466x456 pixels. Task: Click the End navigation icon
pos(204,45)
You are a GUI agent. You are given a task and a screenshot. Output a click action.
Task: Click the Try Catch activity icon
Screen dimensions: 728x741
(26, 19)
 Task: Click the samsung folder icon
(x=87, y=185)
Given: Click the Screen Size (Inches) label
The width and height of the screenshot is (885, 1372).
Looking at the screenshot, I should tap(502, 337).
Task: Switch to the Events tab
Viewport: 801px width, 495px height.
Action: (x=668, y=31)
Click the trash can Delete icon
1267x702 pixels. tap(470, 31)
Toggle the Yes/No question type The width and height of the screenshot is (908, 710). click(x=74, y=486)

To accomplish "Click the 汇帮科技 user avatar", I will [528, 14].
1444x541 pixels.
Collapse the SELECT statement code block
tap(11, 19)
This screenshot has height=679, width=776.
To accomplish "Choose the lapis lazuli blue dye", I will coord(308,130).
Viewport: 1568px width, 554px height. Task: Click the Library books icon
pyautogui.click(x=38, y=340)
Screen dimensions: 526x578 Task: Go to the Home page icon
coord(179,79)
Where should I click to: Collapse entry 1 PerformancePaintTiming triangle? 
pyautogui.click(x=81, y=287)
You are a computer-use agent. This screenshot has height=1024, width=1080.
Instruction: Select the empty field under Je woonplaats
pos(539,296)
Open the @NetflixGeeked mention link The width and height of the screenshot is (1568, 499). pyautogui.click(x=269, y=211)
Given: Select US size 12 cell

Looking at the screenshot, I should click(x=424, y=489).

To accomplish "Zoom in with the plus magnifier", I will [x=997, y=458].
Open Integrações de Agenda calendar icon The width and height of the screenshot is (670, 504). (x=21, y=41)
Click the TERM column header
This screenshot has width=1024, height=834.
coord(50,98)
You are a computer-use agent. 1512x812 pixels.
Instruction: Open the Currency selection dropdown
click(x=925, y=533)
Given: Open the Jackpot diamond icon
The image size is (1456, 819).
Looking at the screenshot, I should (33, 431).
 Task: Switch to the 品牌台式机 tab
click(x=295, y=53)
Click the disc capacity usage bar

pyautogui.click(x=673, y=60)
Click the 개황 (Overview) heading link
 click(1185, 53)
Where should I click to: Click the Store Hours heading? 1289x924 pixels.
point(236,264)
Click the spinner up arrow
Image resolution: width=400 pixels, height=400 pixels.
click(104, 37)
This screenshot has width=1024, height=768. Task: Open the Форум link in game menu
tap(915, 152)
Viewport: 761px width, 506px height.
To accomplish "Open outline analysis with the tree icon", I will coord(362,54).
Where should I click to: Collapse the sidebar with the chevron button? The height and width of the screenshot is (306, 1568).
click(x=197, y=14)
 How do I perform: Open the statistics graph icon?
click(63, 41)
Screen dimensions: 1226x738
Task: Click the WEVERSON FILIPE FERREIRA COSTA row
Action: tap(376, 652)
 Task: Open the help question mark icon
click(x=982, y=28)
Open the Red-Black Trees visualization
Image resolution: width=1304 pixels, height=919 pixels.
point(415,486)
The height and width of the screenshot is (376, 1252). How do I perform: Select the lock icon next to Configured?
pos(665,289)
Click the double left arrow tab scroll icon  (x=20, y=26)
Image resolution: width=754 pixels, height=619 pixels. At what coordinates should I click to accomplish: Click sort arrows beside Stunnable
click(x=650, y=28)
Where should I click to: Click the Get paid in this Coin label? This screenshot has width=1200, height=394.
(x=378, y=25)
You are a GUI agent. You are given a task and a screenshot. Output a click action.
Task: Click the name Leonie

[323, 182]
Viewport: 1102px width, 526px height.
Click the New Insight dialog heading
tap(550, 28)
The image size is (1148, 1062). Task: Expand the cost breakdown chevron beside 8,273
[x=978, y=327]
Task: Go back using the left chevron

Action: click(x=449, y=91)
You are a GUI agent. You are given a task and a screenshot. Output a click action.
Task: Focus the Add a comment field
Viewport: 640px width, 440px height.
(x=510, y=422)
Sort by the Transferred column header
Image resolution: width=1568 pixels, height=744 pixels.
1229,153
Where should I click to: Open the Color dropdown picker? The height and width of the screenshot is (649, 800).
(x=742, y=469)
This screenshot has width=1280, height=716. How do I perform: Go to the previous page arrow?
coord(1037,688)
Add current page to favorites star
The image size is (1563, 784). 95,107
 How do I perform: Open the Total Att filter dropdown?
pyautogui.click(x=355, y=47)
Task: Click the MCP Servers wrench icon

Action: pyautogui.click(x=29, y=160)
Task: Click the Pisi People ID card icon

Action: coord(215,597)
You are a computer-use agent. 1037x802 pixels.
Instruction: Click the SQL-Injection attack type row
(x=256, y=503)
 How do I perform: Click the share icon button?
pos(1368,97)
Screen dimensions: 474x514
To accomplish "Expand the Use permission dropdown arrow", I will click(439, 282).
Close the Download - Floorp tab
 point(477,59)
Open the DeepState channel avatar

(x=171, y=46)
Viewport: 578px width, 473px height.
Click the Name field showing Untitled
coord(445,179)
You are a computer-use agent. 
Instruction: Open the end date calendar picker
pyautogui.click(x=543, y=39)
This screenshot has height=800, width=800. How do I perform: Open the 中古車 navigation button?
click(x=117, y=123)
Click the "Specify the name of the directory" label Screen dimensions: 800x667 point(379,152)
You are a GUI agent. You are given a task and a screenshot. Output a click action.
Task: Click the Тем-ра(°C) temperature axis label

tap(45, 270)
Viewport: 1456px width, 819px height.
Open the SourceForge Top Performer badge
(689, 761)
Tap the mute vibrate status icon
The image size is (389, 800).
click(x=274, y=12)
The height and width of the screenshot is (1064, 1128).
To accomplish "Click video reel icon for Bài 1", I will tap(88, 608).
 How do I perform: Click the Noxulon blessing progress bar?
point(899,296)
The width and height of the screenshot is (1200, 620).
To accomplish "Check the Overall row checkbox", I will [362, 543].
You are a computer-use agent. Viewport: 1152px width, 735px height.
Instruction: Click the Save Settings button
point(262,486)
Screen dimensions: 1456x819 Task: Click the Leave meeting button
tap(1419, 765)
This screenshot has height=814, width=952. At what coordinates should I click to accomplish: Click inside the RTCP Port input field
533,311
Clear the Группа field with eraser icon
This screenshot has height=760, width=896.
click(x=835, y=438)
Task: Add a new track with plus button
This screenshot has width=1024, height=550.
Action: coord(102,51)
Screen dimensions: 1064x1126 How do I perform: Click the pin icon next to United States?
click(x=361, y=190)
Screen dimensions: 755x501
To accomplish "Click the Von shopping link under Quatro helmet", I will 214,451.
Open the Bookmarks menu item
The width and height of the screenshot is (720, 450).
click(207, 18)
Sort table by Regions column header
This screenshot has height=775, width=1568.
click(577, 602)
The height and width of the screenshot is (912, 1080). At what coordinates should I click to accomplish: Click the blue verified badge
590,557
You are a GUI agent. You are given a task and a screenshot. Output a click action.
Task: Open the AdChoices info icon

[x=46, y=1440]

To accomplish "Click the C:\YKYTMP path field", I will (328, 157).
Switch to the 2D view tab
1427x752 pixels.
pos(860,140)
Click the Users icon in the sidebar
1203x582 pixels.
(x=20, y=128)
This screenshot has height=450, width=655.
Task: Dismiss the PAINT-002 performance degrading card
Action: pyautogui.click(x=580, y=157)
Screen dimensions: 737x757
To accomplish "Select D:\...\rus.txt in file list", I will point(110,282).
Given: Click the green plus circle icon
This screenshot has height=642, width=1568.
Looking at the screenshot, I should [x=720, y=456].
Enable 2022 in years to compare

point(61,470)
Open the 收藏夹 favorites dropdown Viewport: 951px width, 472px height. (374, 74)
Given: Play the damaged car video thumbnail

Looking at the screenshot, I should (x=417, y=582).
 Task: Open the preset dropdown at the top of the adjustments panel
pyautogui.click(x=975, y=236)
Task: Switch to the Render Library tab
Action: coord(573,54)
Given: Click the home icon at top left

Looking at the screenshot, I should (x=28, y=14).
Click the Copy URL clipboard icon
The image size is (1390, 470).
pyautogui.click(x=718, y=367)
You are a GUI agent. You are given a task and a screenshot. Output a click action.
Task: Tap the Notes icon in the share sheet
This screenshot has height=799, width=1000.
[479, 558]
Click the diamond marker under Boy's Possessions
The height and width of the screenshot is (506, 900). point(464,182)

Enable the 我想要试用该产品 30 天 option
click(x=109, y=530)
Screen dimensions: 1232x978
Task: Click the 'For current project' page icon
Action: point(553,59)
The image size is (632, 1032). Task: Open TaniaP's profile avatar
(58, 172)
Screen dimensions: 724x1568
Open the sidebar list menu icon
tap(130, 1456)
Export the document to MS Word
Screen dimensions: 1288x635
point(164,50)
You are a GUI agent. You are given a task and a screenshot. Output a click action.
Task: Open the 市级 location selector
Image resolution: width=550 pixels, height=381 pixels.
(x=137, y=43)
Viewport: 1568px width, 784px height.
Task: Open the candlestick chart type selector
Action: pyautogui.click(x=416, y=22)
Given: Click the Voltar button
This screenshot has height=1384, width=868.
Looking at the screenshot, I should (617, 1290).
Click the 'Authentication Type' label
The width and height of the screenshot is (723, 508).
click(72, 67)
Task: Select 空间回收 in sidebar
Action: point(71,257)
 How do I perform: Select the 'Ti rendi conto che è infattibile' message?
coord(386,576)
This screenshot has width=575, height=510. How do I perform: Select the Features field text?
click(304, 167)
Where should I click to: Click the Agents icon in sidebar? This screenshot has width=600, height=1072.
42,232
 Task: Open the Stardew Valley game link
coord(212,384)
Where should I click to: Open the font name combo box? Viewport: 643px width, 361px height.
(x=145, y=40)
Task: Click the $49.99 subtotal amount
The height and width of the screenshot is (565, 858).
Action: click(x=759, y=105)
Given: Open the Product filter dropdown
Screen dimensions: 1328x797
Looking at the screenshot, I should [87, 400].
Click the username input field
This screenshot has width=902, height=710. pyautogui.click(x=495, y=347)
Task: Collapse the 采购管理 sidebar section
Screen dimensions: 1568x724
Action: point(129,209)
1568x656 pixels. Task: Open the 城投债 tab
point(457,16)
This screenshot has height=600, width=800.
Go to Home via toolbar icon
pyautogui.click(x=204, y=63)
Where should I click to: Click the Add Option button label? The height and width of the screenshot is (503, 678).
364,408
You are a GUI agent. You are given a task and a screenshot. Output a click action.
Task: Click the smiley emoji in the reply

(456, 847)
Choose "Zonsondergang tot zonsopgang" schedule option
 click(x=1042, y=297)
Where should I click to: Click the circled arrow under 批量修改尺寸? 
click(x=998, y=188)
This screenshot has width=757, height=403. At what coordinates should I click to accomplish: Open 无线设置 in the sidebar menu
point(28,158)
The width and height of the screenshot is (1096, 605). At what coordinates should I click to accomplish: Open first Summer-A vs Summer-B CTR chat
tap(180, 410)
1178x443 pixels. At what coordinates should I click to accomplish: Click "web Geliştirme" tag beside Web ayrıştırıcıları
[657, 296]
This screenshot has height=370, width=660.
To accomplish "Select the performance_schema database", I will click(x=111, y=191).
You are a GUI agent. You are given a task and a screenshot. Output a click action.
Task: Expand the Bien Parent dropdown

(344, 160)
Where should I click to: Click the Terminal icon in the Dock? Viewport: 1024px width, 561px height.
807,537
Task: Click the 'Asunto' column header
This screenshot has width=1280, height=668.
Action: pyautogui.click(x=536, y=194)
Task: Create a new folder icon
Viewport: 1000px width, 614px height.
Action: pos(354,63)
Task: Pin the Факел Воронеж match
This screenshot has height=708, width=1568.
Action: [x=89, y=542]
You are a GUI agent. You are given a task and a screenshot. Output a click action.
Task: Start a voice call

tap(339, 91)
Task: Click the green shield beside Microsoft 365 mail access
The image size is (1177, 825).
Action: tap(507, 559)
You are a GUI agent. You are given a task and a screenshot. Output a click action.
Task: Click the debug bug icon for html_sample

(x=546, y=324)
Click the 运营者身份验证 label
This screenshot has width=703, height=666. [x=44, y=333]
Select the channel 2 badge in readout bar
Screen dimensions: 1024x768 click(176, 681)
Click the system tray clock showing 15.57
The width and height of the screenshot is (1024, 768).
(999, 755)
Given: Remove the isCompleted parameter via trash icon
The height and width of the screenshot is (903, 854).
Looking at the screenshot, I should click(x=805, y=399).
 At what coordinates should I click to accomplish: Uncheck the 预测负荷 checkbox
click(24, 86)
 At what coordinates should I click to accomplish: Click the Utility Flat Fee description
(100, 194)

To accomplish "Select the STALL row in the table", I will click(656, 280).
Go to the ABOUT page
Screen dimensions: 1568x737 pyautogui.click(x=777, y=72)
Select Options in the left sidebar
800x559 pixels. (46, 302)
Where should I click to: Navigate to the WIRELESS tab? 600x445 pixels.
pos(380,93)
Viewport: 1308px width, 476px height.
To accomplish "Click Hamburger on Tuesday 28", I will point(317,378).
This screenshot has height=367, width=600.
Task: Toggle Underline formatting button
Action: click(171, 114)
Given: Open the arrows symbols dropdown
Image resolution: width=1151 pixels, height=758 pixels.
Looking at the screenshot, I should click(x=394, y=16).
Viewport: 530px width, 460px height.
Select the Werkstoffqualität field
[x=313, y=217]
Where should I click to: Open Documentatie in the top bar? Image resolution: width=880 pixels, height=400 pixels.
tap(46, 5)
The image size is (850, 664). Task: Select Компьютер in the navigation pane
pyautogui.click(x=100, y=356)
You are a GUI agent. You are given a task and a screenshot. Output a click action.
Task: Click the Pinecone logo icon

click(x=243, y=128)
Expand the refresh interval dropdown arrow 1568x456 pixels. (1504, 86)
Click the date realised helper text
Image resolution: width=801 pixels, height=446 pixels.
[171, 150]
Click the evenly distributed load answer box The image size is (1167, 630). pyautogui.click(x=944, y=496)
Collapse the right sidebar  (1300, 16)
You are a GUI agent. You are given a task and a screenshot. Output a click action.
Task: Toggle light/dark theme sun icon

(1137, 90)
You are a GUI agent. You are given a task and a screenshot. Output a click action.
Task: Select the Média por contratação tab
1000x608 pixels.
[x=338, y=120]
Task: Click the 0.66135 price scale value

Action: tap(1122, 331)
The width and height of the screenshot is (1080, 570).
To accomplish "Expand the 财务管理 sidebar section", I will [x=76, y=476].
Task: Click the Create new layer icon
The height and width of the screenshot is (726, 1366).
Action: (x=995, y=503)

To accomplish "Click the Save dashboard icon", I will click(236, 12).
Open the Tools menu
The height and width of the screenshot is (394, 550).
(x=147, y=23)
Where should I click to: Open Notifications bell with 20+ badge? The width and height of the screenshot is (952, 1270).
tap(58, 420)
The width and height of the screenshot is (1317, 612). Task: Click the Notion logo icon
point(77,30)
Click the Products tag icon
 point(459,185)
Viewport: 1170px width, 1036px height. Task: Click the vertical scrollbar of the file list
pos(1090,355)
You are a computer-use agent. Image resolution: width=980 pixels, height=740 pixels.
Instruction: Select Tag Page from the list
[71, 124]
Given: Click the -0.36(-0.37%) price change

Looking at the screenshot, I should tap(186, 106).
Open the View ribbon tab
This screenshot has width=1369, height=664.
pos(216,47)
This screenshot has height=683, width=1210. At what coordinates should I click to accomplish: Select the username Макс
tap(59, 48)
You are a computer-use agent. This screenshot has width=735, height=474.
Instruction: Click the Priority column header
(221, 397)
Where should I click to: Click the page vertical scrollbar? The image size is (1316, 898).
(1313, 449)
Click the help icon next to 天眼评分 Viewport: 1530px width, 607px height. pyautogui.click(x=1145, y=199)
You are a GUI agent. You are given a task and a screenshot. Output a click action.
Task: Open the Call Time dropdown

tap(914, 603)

-- TASK INSTRUCTIONS --
From the data above, count the lines that contain "plus" and write only that count.

-- REPLY TO THE EXERCISE --
3